Bolo is a video game written by Jim Lane for the Apple II and published by Synergistic Software in 1982. It was inspired by Keith Laumer's 1976 science fiction novel Bolo: Annals of the Dinochrome Brigade, which featured self-aware tanks.

== Gameplay ==

Gameplay screenshot

Upon startup Bolo requests a level number (1–9) and density (1–5); the game then generates a random rectangular maze containing six enemy bases. The higher the density specified, the more walls appear in the maze. The player controls a tank, and must destroy the six enemy bases to advance to the next level. The player can view 1/132 of the maze at one time; indicators on the right side of the screen show the player's position within the maze, the direction of the enemy bases and the fuel remaining.

Enemy tanks constantly emerge from each of the six enemy bases.

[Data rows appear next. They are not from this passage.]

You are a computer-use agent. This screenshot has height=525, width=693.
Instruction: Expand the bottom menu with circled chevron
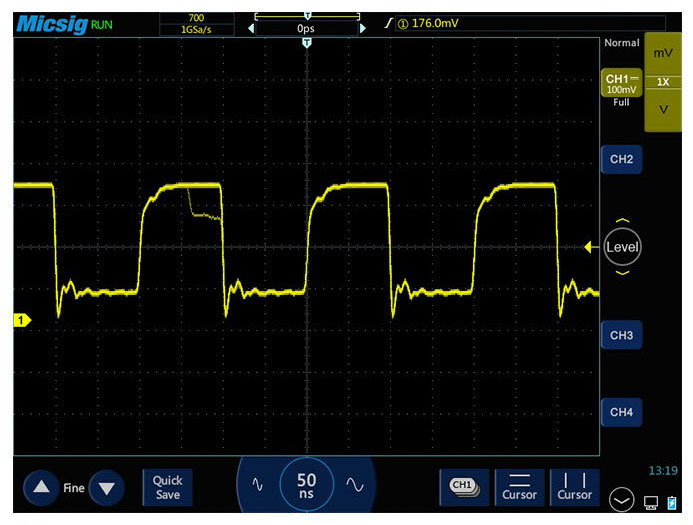tap(622, 497)
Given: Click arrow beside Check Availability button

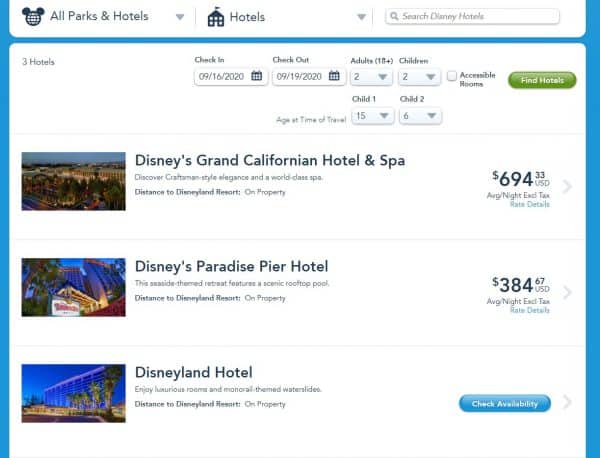Looking at the screenshot, I should click(567, 403).
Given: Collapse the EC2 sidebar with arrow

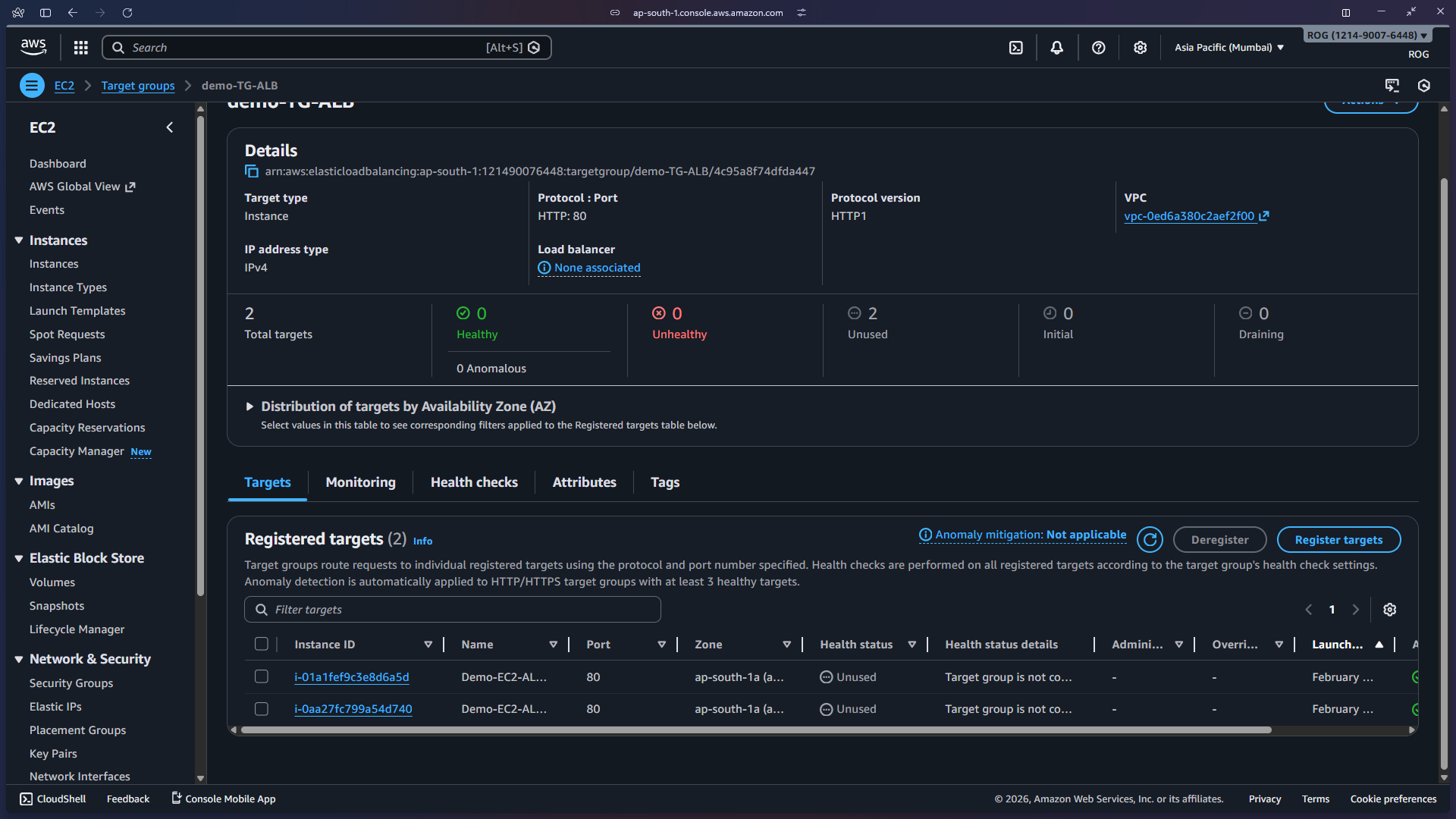Looking at the screenshot, I should pos(170,127).
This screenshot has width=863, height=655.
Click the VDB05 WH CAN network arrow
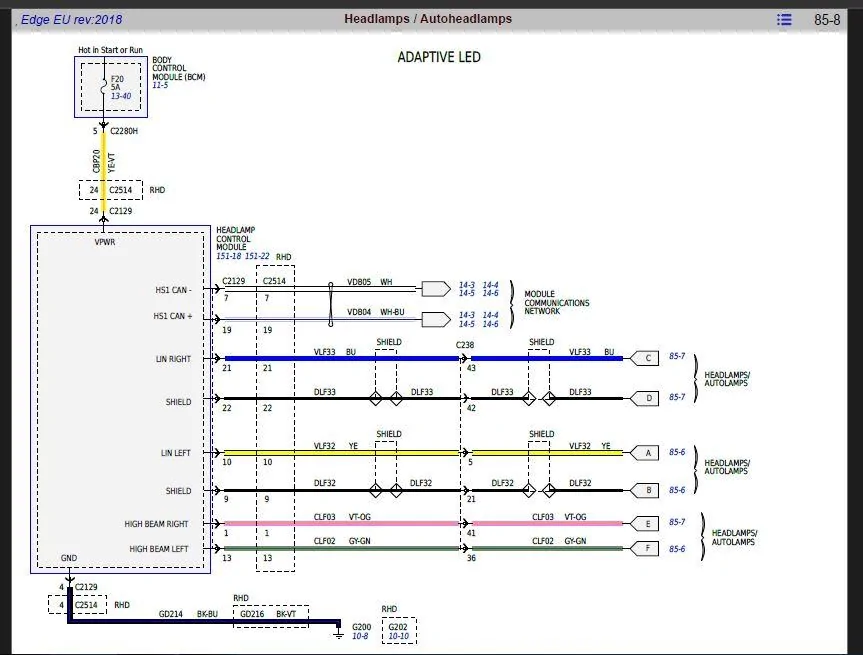436,289
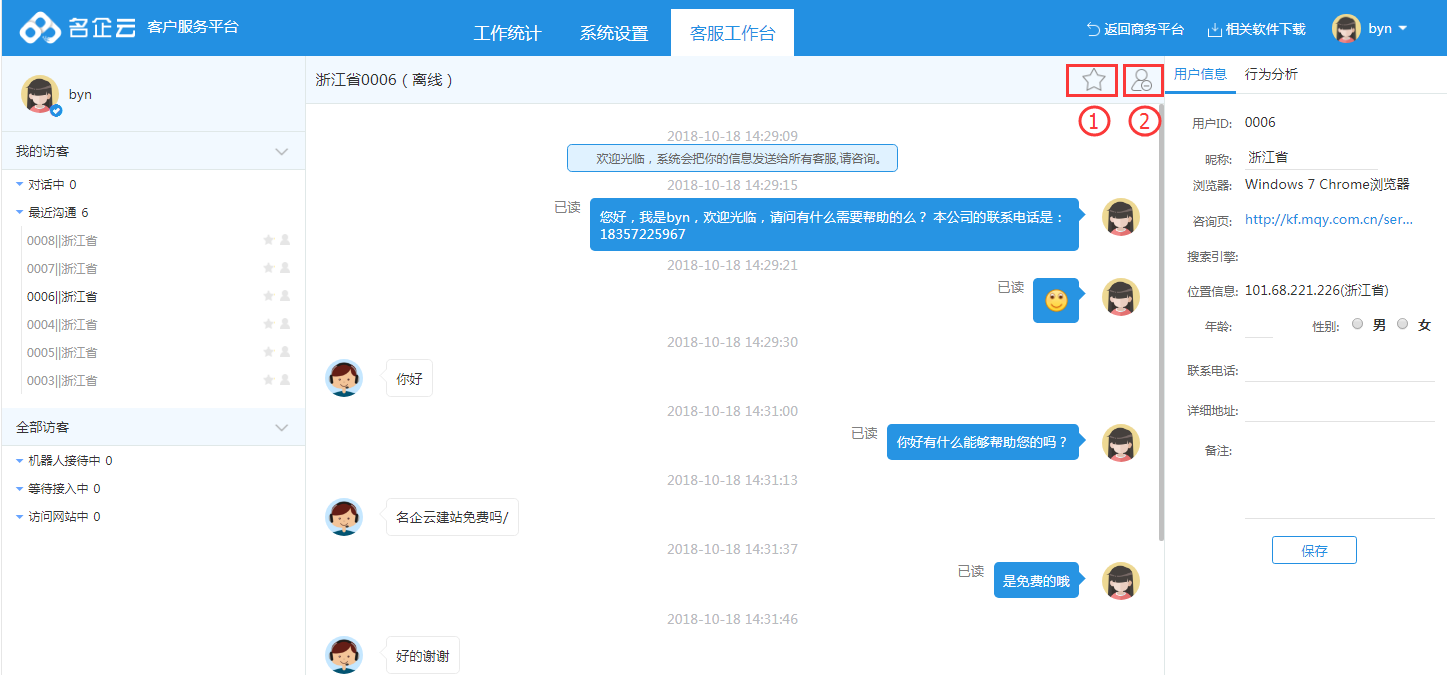This screenshot has width=1447, height=675.
Task: Collapse the 全部访客 section
Action: (281, 428)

Different levels feature different types of enemy tanks; some move randomly while others pursue the player. All enemy tanks fire deadly shells. If the player collides with a bullet, an enemy base or tank, or a wall, a turn is lost. A turn is also lost if the player runs out of fuel; destroying an enemy base will replenish the player's fuel supply. The player is provided with four tanks per game, and no opportunity is provided to earn more.

Once all six enemy bases are destroyed, the player is presented with a congratulatory message from the Dinochrome Brigade, and a new maze (with the same level and density) is generated.

The player can turn the tank's gun turret with 1 and 2 keys, a necessity in more advanced levels as enemies give chase as fast as the player's tank can move.

Bolo uses pixel-perfect collision detection.

== Reception ==
Softline in 1983 said that Bolo "is a hot game. Who ever said that the only good arcade games were in the arcades? ... Animation, graphics, playability—Bolo is in every way a superior 'game' to Tron". Electronic Games called the game's graphics "a bit plain" compared to Sir-Tech's Star Maze, but "Bolos play-action is, in its way, every bit as entertaining as the earlier game". Bolo tied Choplifter for SoftTalk Magazine's #1 game for the year 1982.

In 2010, Time columnist Lev Grossman ranked Bolo at number three out of "The 10 Greatest Games for the Apple II". Grossman praised the game's fast action, smooth scrolling, elegant graphics and AI enemies.